DEEP LEARNING BASED OPTICAL FLOW ESTIMATION FOR CHANGE DETECTION: A CASE STUDY IN INDONESIA EARTHQUAKE
- 1School of Remote Sensing and Information Engineering, Wuhan University, China
- 2Technology and Engineering Center for Space Utilization, Chinese Academy of Science, China
- 3Key Laboratory of Space Utilization, Chinese Academy of Sciences, China
- 4School of Surveying and Geographic Information, North China University of Water Resources and Electric Power, China
Keywords: Change Detection, Natural Disaster, Optical Flow Estimation, Deep Learning, FlowNet 2.0
Abstract. Real-time change detection and analysis of natural disasters is of great importance to emergency response and disaster rescue. Recently, a number of video satellites that can record the whole process of natural disasters have been launched. These satellites capture high resolution video image sequences and provide researchers with a large number of image frames, which allows for the implementation of a rapid disaster procedure change detection approach based on deep learning. In this paper, pixel change in image sequences is estimated by optical flow based on FlowNet 2.0 for quick change detection in natural disasters.
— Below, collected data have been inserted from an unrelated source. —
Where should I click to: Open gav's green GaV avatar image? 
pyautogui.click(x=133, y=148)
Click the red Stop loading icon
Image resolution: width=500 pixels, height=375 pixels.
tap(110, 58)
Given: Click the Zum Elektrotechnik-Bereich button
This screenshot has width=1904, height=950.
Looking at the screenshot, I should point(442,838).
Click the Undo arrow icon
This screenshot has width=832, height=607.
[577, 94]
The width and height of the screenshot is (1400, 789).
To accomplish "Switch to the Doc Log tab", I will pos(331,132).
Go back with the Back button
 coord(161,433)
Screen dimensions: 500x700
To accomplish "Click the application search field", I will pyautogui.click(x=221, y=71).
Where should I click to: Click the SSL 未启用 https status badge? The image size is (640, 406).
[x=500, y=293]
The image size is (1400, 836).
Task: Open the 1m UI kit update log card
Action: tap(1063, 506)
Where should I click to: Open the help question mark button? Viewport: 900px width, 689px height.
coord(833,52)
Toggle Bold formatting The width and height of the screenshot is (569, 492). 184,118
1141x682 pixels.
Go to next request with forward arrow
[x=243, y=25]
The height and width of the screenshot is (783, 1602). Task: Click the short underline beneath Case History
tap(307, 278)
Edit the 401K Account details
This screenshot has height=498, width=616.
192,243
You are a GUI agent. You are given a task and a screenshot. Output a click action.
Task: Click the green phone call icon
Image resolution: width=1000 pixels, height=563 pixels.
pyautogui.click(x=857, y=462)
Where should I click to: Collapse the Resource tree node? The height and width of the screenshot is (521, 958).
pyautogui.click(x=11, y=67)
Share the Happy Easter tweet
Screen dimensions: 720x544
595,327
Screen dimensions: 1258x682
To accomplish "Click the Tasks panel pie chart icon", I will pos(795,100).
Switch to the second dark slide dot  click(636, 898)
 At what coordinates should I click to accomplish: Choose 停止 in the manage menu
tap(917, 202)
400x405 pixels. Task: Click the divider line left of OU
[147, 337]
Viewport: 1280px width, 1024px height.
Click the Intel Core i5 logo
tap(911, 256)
Experiments are carried out by using image frames from Digital Globe WorldView in Indonesia Earthquake took place on Sept. 28, 2018. In order to test the efficiency of FlowNet 2.0 on natural disaster dataset, 7 state-of-the-art optical flow estimation methods are compared. The experimental results show that FlowNet 2.0 is not only robust to large displacements but small displacements in natural disaster dataset. Two evaluation indicators: Root Mean Square Error (RMSE) and Mean Value are used to record the accuracy. For estimation error of RMSE, FlowNet 2.0 achieves 0.30 and 0.11 pixels in horizontal and vertical direction, respectively. The error in horizontal error is similar to other algorithms but the value in vertical direction is significantly lower than them. And the Mean Value are 1.50 and 0.09 pixels in horizontal and vertical direction, which are most close to the ground truth comparing to other algorithms. Combining the superiority of computing time, the paper proves that only the approach based on FlowNet 2.0 is able to achieve real-time change detection with higher accuracy in the case of natural disasters.